If you listen to the majority of voice over demos from most voice talents (especially the guys), you’d think that there must be a billion radio stations out there and each and everyone one is a CHR or Hot AC format (hey, I’ve got one too, so I’m not throwing stones, just making an observation.) The power voice or the raspy voice or the cool everyman voice can be offered by about a thousand voices.
But once a VO’s done his/her few contracts for the month (be honest, we KNOW who gets the majority of the work…it CAN’T be all of us), what else has one got? Well there’s the straight announcer voice that can be altered with a few inflection changes. OK, that’s good.
Let me ask a harmless question: are you a voice actor?
“You mean like impressions?” No, sort of, but more acting.
“You mean like my Homer Simpson impression?” Uh, no.
I mean can you leave your imaging and announcer voice behind and actually become a character with only your voice?
Hmmm. Well, while you ponder that thought, let me just point out that I have a very marketable announcer voice, and I have done my fair share of imaging work. But when it comes down to making money, my voice acting abilities are what sets me apart from many voice talents. It also allows me to pay a mortgage. Oh yes, voice acting isn’t about $50/spot work….did I fail to mention that?
Am I the greatest voice acting talent ever? Yes, when I am in the booth alone or in an ISDN session, that’s what I subliminally tell myself; but in reality, no. However to the producers that hire me for President’s day commercials or St. Patrick’s Day commercials or for video games, I am the best voice because I can bring their character to life like no other.
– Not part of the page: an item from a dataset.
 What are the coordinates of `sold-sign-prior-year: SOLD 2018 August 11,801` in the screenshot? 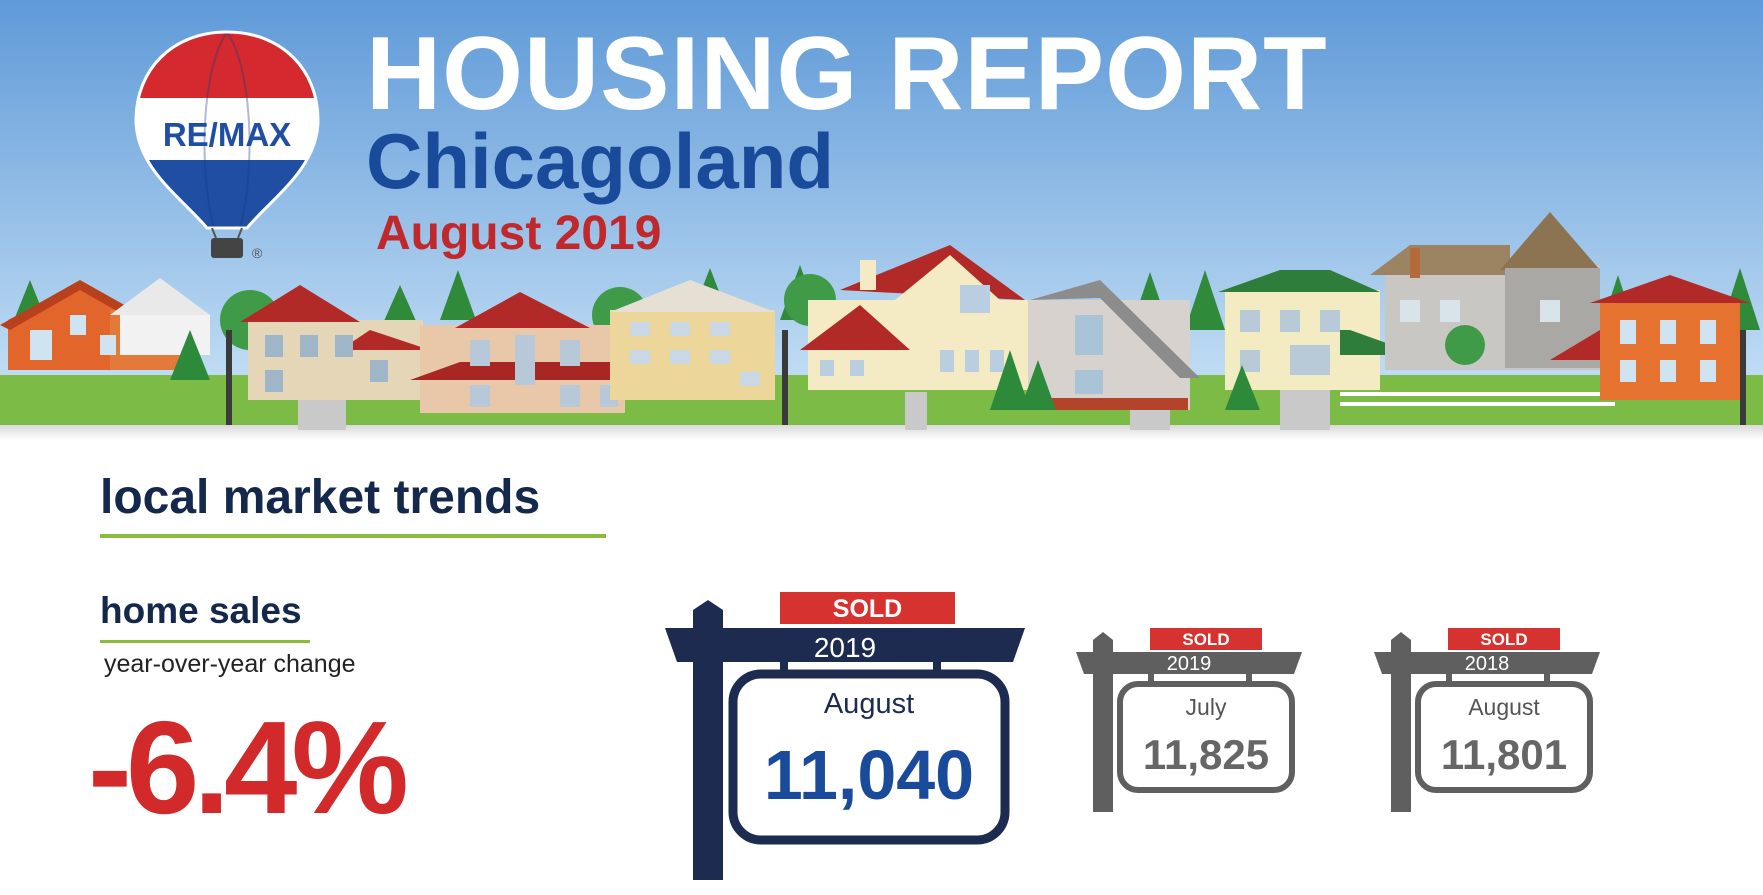 It's located at (1487, 719).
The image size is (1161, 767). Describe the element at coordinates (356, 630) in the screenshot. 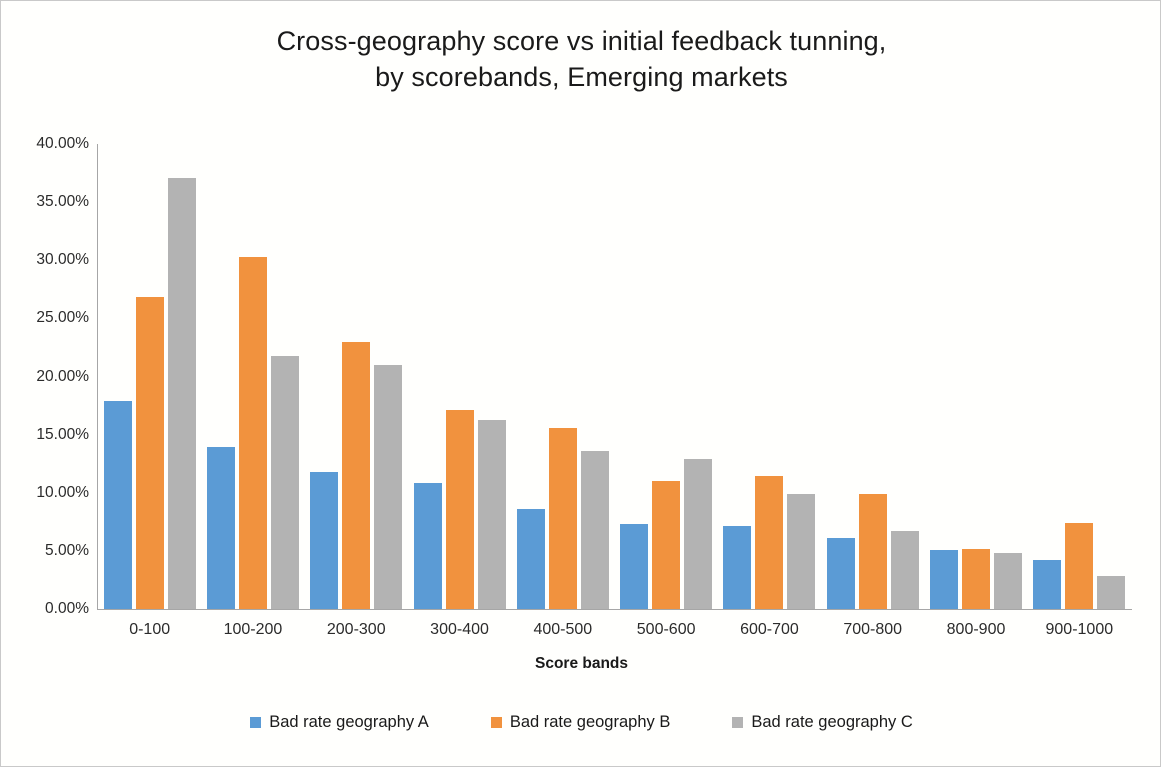

I see `x-axis-category-label: 200-300` at that location.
That isn’t a “one-up-manship” question, but rather a way for you to critically look at your abilities.
I know some voice overs who will never be voice actors- the creativity or the vocal abilities really aren’t inside them. They make their money off their “money voice”. That’s awesome!
But if you have some characters inside you but you’ve never really fleshed them out or you’ve never strayed far from the voices you’ve been doing since high school, I’d like to offer you some unsolicited advice.
Get your ass to class.
Voice acting class actually. There you’ll find other voice actors of various professional experiences, abilities and talents who have gathered with a teacher they trust to develop the basic skills they need to create or expand a character repertoire. They’ll help you try new things without pointing fingers or laughing. It’s a group of sincere, like-minded folks who want to succeed and more often than not want YOU to succeed.
Finding a class in your area may take some work. I would start with some professional recording studios that often produce commercials or a college with an acting program. I alternate between two acting classes (mostly because I enjoy the students and teachers at both). The Voice Squad is run by Len Tobin. The Voice Actor Workshop of WNY is run by Toni Silveri who has performed and trained with some of voice acting’s greatest talents including the late but still infamous Daws Butler. There are some great national teachers who often take their act on the road including Pat Fraley as well as James Alburger and Penny Abshire; if they are presenting within a “state” of you, get your ass to their class too. James and Penny offer this voice acting teachers guide too. The Voice and Speech Trainers Association (VASTA) also have a resource page you may want to check out as well.
I also work with and train voice talent through the Voice Talent Workshop.
You’ve have got to stretch not just your vocal muscles but your creative muscles as well. If you think you can act, you need to try. There’s money in them there pipes…you just need to flush it out!